Çekmeköy escort kalabalık caddelerinden biraz uzakta, harabeleşmiş bir apartmanın en alt katında yaşıyordu Melisa. 24 yaşındaydı, ama yorgun bakışları, ömrünün en güzel yıllarını çoktan tüketmiş gibiydi. Gün doğmadan dönerdi evine, kimsenin görmediği, kimsenin merak etmediği bir kadın olarak…
Melisa, hayata eşit şartlarla başlamamıştı. Yozgat’ın bir köyünde doğmuş, büyürken sevgiden götten çok sessizlikle tanışmıştı. Babası sürekli alkol alır, annesi her gün bir sonraki günün yükünü sırtlanarak yaşardı. Okumak istedi, olmadı. 16 yaşında zorla evlendirildi. Kocası tarafından hem dövüldü hem susturuldu. Bir gece kaçtı. İstanbul’a geldiğinde ise yalnızlığın başka bir adı olduğunu öğrendi.
İlk başta çalışmak için çabaladı. Temizlik işi, bir büfede yardımcılık, tekstilde kısa süreli denemeler… Ama ne maaşlar cimcif yetiyordu ne insanlar güveniyordu. Bir gün tanıştığı bir kadın, “gece çalışırsan bir haftalık parayı bir gecede kazanırsın” dedi. Melisa önce korktu, sonra düşündü. Karnını doyuracak başka çare kalmamıştı.
Zamanla alıştı gibi yaptı. Ama her sabah gözlerini kapattığında içinde hep aynı cümle yankılanıyordu:
“Ben sadece bu değilim.”
Çekmeköy escort insanlar onun varlığını bilse de, kimse ona gerçekten bakmazdı. Hayat, Melisa için kalın seks duvarlarla örülmüştü.
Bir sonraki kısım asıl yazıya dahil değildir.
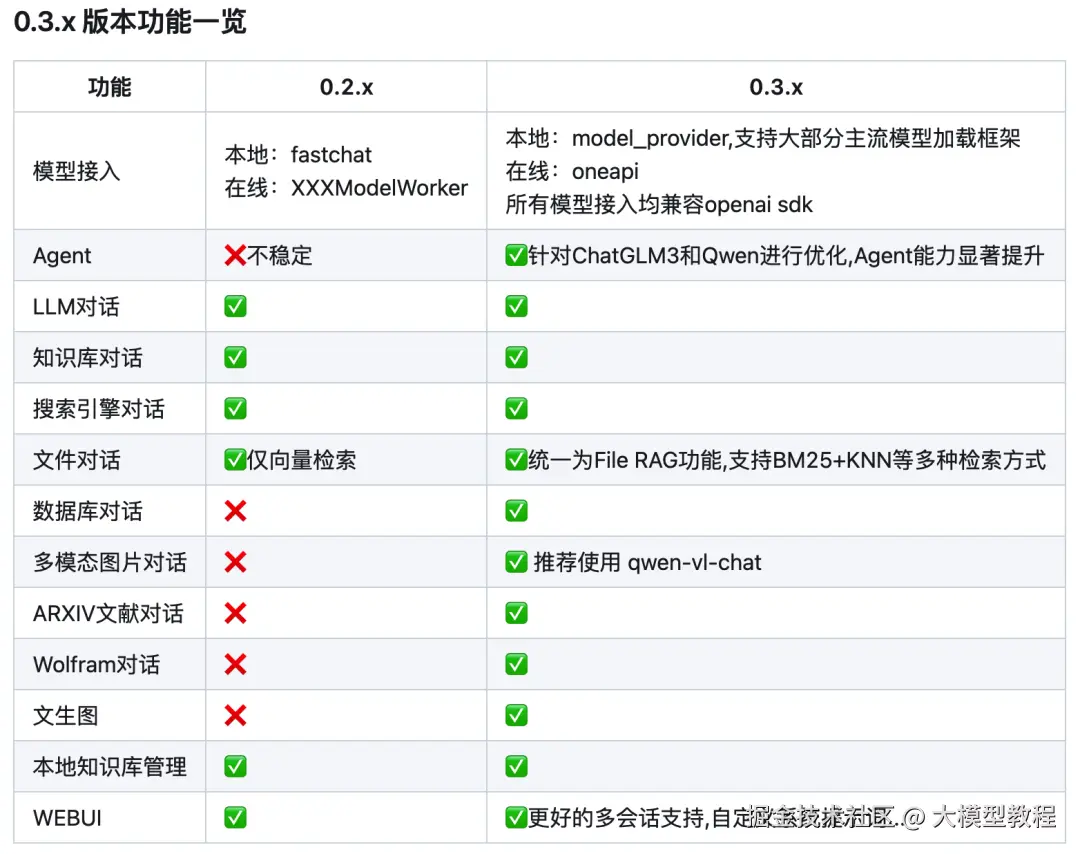Click the 所有模型接入均兼容openai sdk text
1080x854 pixels.
659,205
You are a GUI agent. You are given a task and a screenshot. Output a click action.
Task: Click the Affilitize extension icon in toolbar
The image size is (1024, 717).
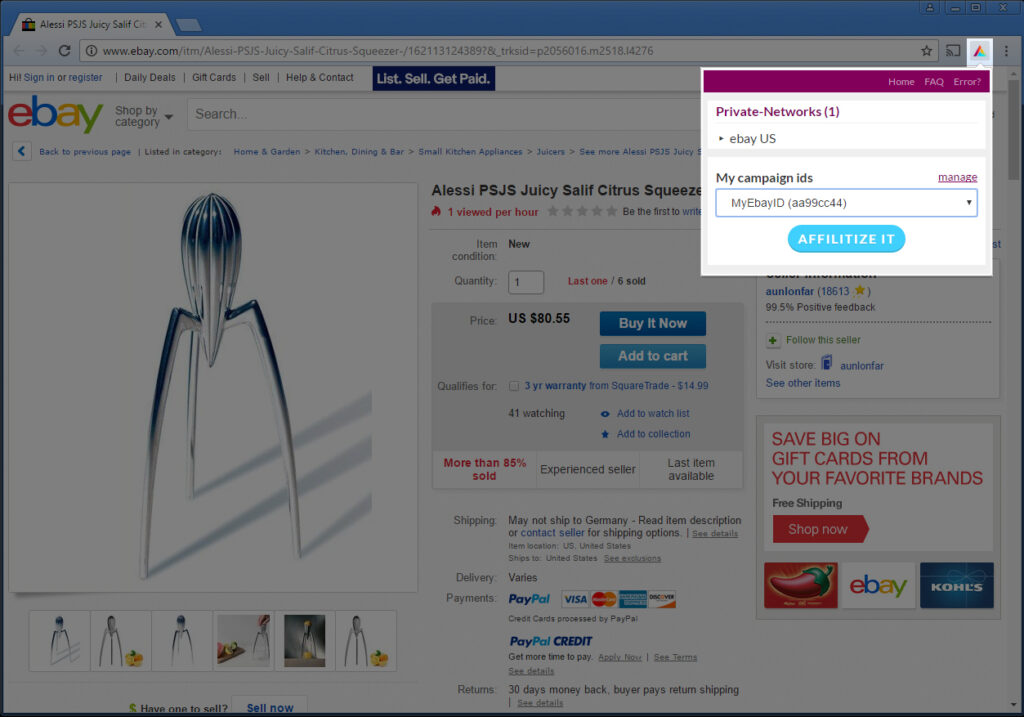pyautogui.click(x=979, y=51)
Geceleri çalışıp sabahları sessizliğe gömülüyordu. Ta ki bir gün, bir pastanenin camında asılı “yardımcı aranıyor” ilanını görene kadar…
İçeri girdi, cesaretini toplayarak konuştu. Sahibi yaşlı bir kadındı, ön yargılıydı ama Melisa’nın kararlı bakışlarında bir şey gördü. “Deneme süresi, maaş az ama sıcak çayımız çoktur,” dedi gülümseyerek.
Melisa için o çay, hayata açılan ilk kapıydı. Artık sabahları o pastanede çalışıyor, geceleri yavaş yavaş azaltmaya çalışıyordu. Kolay olmadı, hâlâ borçları, hâlâ korkuları vardı. Ama içinde bir yerlerde, yeniden başlama umudu yeşermeye başlamıştı.